Source: Journal of Science Teacher Education, Volume 21, Number 8, 971-992. (December, 2010).
(Reviewed by the Portal Team)
This article describes how the authors designed activities to assist K-6 teachers in conducting action research on their NOS instruction to enable them to better assess their students’ NOS understandings and the lessons learned by the professional development staff about this process.
The authors addressed to the following research question: “How can we support teachers in their endeavors to design and carry out action research designed to track their students’ understandings of NOS?”
Method
The authors used Kirkpatrick’s (1994) levels of evaluation as a framework .
Level 1 is reaction—or what did the participants think about the training?
Level 2 is learning—did the participants learn a new skill or change an attitude?
Level 3 is behavior—did they change how they taught?
Level 4 is results—how has the training changed the participants’ practices in the future? (Kirkpatrick 1994).
In using this model, the lower levels are more easily measured, and many evaluations may only address on one or two of the levels. In this study, the authors addressed the first three levels in depth, leaving the fourth level as a follow-up study.
The teachers in this study had already been engaged in a year of professional development where they learned about NOS and inquiry and were encouraged to implement it in their classrooms. They had already completed a 2-week summer workshop, and seven school year workshops as part of the professional development program (Akerson et al. 2007).
The teachers represented three school districts near a Midwestern university. One district was rural, another was a university community and the third was in a suburb to the university community. Teachers ranged in age and experience. All teachers had developed informed views of NOS by the end of the professional development.
Their understandings were measured using the Views of Nature of Science Form E (VNOS-E) instrument (Lederman and Khishfe 2002) several times throughout the professional development program (beginning, after a summer workshop, again after one school year, and at the end of the program) and using qualitative methods to compare participant responses over the course of the professional development.

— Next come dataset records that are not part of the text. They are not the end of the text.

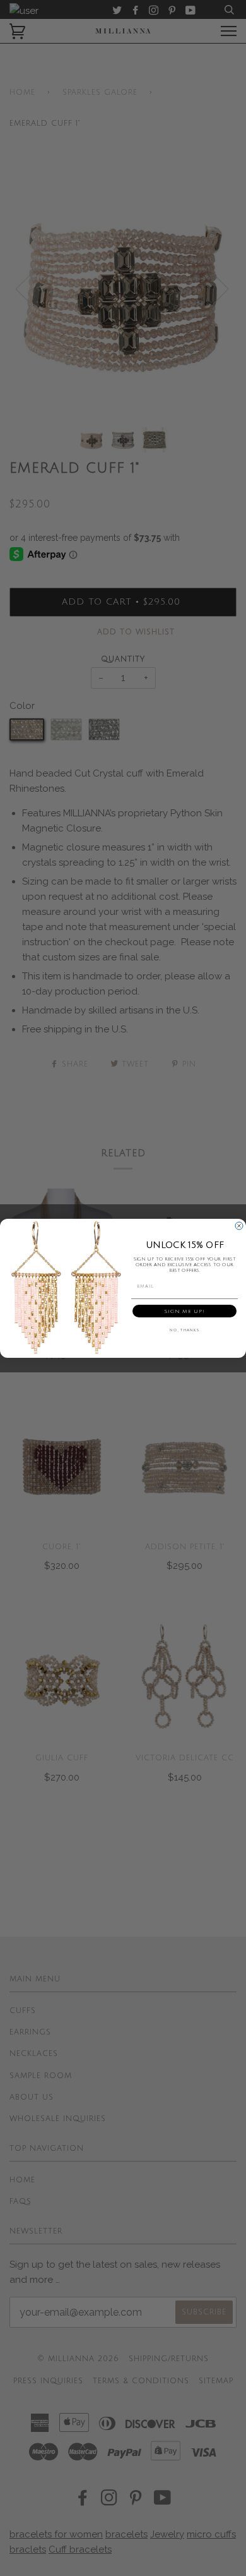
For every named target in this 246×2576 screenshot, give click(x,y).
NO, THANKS (184, 1329)
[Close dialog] (239, 1226)
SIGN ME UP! (184, 1311)
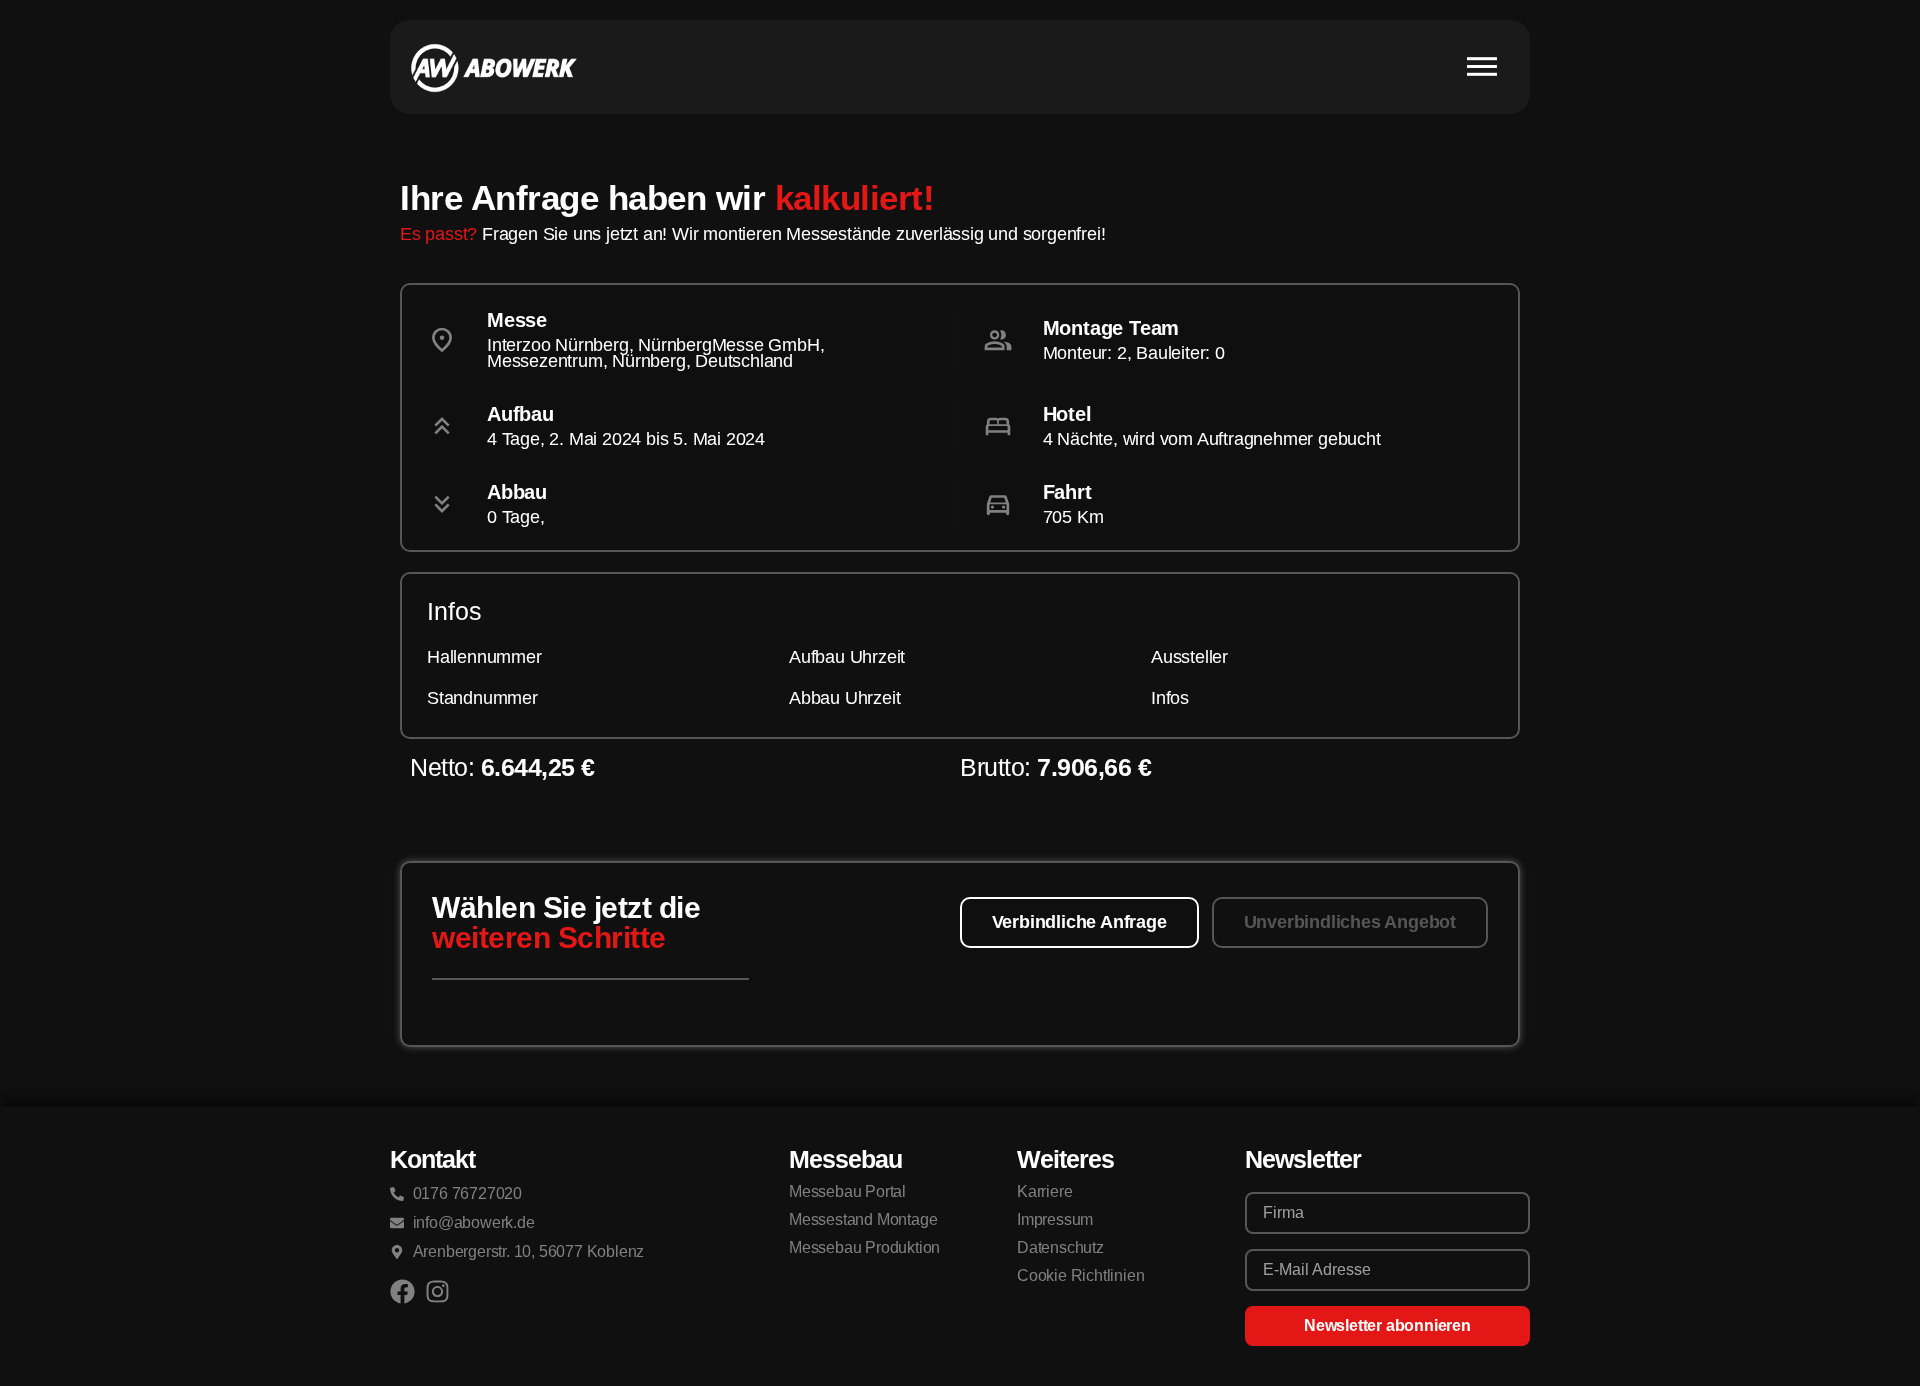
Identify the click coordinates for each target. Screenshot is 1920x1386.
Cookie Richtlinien (1080, 1275)
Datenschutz (1060, 1247)
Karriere (1044, 1191)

The authors found that teachers’ reaction (Level 1) to the action research was relatively positive. The teachers identified benefits to doing action research that included improving their view of themselves as teachers and their abilities to advocate for themselves and their students within the school environment. They used their experience to help them reflect on their teaching, and to share those results with other teachers, administrators and in some cases parents. These teachers were asking important questions about their data, instruments, collection techniques, analysis procedures, and teaching and assessing NOS with elementary students. This data suggests that action research can be a valuable tool to engage classroom teachers in inquiry and to promote NOS instruction and assessment, thus changing how they taught.
Teachers showed their learning when they recognized that they were doing an inquiry on their own teaching that was similar to inquiries that scientists do to answer their research questions. The action research projects continued to foster these teachers’ development as science teaching leaders in their schools.
The action research projects provided great opportunities for the professional development team to learn and change our facilitation behaviors, while staying connected with K-12 classrooms.
References
Akerson, V. L., Hanson, D. L., & Cullen, T. A. (2007). The influence of guided inquiry and explicit instruction on K-6 teachers’ views of nature of science. Journal of Science Teacher Education, 18, 751–772.
Kirkpatrick, D. L. (1994). Evaluating training programs. San Francisco: Berrett-Koehler Publishers, Inc.